Method #3: The SUV Luggage Rack

Most of the SUVs sold on the current market will feature some sort of luggage rack on the roof, even if it’s just a standard set of side rails. If you drive an SUV and it has side rails but no crossbars, you’re better off following the pool noodle method. 

If the crossbars are in place, however, there’s no need to invest in the noodles at all. The kayak won’t be sitting directly on the roof, so you don’t need to worry about damaging the paint job or the hull of your boat. 

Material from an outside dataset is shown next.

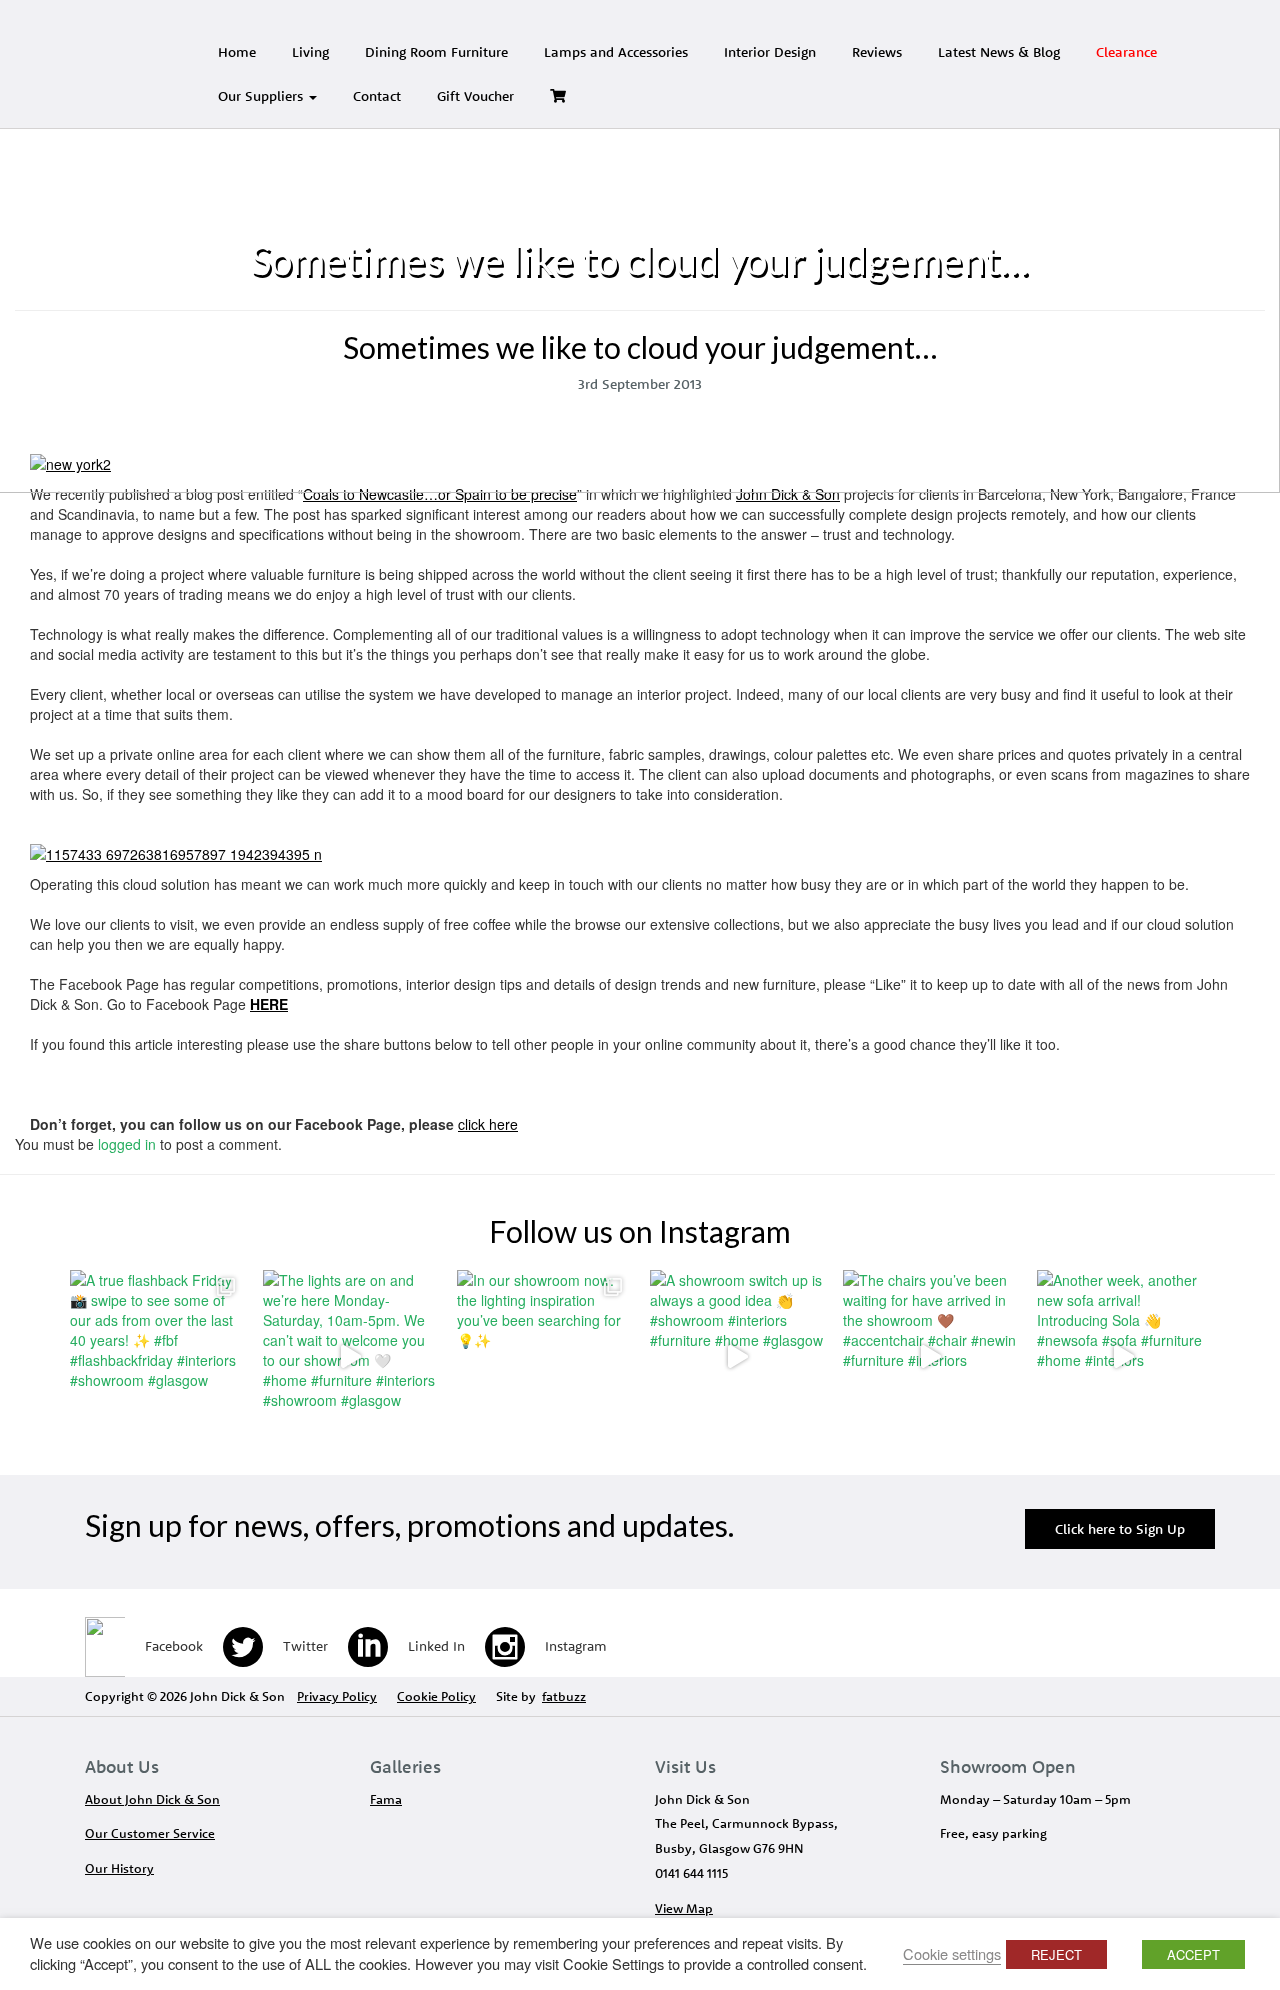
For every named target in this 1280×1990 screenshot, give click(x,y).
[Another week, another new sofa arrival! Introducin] (1123, 1356)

Simply follow the same procedure that’s outlined in the pool noodle method, positioning the kayak with the bow facing down. When you’re passing the rope over the top of the kayak to secure it, loop it through the side rails instead of through the interior of the vehicle. This will save you a great deal of rope, thereby allowing for a more secure fit. 

Method #4: The Trunk

You’ve probably seen this no-frills method in action: A kayak protruding from the trunk of a vehicle, making it look like a fish that’s lost one fin. While it’s not pretty by any means, it might work in a pinch, especially if your kayak is one of the shorter, sporty models. 

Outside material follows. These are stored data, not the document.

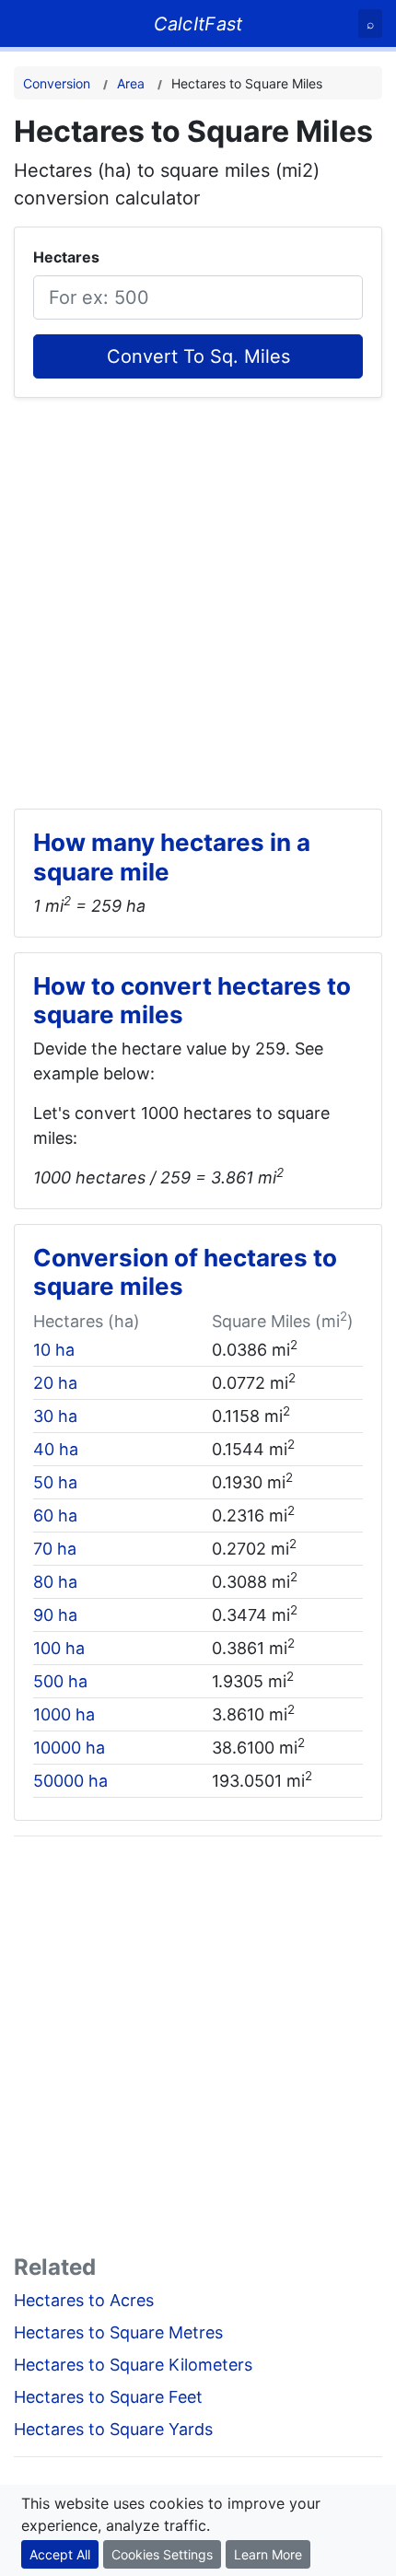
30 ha (55, 1416)
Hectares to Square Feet (108, 2397)
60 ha (55, 1515)
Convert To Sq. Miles (198, 356)
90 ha (55, 1615)
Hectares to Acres (84, 2300)
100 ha (59, 1648)
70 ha (54, 1548)
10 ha (54, 1349)
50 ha (55, 1482)
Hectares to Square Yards (113, 2429)
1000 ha (64, 1714)
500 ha (60, 1681)
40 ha (55, 1449)
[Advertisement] (198, 596)
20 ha (55, 1383)
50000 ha (70, 1780)
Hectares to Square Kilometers (133, 2364)
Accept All (59, 2554)
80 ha (55, 1581)
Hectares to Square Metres (118, 2332)
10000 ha (69, 1747)
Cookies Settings (162, 2554)
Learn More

First, check to make sure the configuration of your trunk will allow for a load this size. In some models, the rear seats are positioned too far back, making this method a no-go. 

Slide the kayak in bow first, with the cockpit facing down. If the stern protrudes more than six feet beyond the bumper, you’ll have to choose another method. If it rests securely with fewer than six feet protruding, run a ratchet strap or length of rope through the rear carry strap and secure the ends to the tie-down spots located under your vehicle. Use a second strap to tie the roof down, taking care not to damage the hull. Don’t forget to tie the red flag to the stern before setting out. 

You don’t have to invest in pricey equipment to embark on your maiden voyage. Now that you know how to transport a kayak without a roof rack, you can head out as soon as the weather permits. Happy trails!